The Organization for Security and Cooperation in Europe has reportedly begun preparations for a possible international peacekeeping operation around Nagorno-Karabakh, in a further indication that a resolution of the Armenian-Azerbaijani dispute is in the offing.

Azerbaijani Foreign Minister Elmar Mammadyarov said on Thursday that OSCE military experts will tour Armenian-occupied territories of Azerbaijan to look into logistical aspects of such a mission.

The OSCE’s “high-level planning group,” made up of nine military officers, toured other Azerbaijani regions close to Karabakh earlier this week, examining the local infrastructure. According to reports from Baku, they inspected in particular a major military airport near Azerbaijan’s second largest city of Gyanja. It is located about 50 kilometers north of the nearest section of the Armenian-Azerbaijani frontline.

It was the group’s first trip to the conflict zone in eight years, suggesting that the warring sides are currently discussing practical modalities of a Karabakh settlement. Azerbaijani media quoted Mammadyarov as calling it a “step forward.” But he cautioned that agreement has yet to be reached on the size and make-up of the international peacekeeping contingent and the areas of its deployment.

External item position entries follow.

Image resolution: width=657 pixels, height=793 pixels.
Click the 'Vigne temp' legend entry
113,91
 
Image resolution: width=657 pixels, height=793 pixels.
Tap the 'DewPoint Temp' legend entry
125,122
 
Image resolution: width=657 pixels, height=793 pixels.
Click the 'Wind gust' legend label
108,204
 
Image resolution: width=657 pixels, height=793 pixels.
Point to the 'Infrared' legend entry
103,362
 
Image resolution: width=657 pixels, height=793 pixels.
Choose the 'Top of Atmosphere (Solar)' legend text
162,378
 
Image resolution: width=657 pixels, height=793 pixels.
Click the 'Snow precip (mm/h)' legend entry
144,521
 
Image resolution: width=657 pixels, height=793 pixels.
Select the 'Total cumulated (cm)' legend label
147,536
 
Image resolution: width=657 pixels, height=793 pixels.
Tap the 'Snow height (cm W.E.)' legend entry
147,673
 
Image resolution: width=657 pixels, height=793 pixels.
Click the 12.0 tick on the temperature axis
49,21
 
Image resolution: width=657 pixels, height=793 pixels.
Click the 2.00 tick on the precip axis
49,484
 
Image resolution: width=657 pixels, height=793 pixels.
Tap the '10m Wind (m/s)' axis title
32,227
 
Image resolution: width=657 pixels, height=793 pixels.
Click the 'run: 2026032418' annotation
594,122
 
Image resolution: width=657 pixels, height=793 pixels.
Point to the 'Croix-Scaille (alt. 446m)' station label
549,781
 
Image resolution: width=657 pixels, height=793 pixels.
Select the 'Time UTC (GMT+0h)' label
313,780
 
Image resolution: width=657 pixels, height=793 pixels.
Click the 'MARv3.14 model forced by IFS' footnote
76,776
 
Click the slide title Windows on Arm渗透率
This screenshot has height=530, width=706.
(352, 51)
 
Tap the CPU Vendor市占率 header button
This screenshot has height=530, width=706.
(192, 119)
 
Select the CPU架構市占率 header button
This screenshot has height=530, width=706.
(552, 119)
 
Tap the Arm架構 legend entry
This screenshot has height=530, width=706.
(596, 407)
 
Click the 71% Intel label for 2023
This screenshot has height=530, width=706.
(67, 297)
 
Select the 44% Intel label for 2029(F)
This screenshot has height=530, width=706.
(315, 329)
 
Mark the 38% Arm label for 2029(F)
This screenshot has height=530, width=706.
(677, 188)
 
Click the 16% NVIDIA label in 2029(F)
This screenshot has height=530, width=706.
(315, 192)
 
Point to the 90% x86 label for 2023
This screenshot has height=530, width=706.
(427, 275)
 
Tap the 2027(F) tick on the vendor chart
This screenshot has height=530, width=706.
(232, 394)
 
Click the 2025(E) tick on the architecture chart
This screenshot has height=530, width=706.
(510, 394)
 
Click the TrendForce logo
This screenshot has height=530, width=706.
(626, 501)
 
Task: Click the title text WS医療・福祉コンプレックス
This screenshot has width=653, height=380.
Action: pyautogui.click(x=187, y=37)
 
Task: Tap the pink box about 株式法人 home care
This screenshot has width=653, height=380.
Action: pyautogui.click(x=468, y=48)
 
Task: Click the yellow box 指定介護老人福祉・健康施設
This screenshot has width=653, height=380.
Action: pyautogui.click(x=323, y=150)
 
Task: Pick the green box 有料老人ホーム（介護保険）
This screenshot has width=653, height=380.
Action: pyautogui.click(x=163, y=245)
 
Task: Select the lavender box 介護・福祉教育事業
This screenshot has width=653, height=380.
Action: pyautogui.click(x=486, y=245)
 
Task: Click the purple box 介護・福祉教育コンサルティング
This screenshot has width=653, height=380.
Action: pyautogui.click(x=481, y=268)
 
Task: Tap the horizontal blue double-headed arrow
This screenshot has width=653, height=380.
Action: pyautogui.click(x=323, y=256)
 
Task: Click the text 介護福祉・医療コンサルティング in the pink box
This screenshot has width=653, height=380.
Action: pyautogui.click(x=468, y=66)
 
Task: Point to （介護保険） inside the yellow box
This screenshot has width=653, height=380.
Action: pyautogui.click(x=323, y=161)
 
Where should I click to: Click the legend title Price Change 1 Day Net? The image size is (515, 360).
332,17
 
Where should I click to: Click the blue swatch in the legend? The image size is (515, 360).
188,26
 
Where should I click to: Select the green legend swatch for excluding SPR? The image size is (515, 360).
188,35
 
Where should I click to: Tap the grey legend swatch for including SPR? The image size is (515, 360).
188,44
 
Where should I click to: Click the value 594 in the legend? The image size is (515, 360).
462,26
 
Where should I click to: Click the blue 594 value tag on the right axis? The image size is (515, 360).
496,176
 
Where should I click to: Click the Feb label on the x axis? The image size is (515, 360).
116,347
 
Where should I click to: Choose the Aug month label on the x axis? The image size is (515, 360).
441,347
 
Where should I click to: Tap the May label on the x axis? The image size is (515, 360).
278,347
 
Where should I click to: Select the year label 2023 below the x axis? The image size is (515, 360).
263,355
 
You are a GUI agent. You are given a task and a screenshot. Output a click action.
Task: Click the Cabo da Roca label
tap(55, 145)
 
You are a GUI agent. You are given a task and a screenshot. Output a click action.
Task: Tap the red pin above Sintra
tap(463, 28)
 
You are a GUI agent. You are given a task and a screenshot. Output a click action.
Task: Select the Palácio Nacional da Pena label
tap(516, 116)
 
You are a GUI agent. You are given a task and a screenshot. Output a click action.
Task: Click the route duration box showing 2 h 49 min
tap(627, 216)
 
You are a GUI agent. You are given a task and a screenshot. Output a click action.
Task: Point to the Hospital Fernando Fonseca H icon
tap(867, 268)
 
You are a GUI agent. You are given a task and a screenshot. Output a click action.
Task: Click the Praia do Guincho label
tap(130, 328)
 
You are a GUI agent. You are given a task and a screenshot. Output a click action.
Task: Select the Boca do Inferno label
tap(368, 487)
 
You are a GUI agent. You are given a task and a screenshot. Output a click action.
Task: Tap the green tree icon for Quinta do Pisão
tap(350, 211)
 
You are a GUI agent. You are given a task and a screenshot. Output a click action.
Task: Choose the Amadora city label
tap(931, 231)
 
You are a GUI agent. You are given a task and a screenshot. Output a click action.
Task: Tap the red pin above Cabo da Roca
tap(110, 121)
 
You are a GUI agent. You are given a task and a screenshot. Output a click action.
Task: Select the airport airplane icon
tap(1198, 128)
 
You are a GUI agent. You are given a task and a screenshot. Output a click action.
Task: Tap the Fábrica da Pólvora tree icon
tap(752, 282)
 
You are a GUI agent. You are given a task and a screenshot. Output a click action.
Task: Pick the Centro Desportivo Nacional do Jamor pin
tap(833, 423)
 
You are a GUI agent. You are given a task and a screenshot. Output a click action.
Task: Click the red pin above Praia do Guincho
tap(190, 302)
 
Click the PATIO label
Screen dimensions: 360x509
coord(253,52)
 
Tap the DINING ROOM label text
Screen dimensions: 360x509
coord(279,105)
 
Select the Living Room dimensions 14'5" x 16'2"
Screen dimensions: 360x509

Russia’s chief Karabakh negotiator, Yuri Merzlyakov, told Azerbaijani journalists this week that the conflicting parties and international mediators have already agreed to deploy at least 10,000 peacekeepers. That Karabakh peace will require international military presence is also admitted by Armenian officials. Diplomatic sources in Yerevan told RFE/RL in June that the peacekeeping force is unlikely to comprise troops from Russia, Turkey, the United States and France. They said this is supposed to ensure its impartiality.

According to Mamedyarov, the issue is among nine “principles of the settlement” which are being negotiated by the parties. Merzlyakov likewise spoke of a two-page document which he said will be discussed by the Armenian and Azerbaijani presidents at their next meeting expected early next year. He said that if they sign the document, diplomats from the two countries will begin working on the text of a more comprehensive peace accord.

The precise date of the Armenian-Azerbaijani summit has yet to be determined. Mammadyarov’s deputy, Araz Azimov, said on Monday that it will likely take place in late January or early February.

Armenian officials have said that the parties have been discussing a phased solution to the Karabakh dispute that would eventually allow the disputed region’s predominantly Armenian population to decide its status in a referendum. The mediators and Azerbaijani leaders have not explicitly denied this.

A leading Baku daily, “Zerkalo,” urged the Azerbaijani government on Friday to come clean about what it described as an inevitable loss of Karabakh. “It is time to be absolutely candid and admit what the signing of such a peace agreement will lead to,” wrote the paper. “It will likely lead, sooner or later, to [international] recognition of Nagorno-Karabakh’s independence.”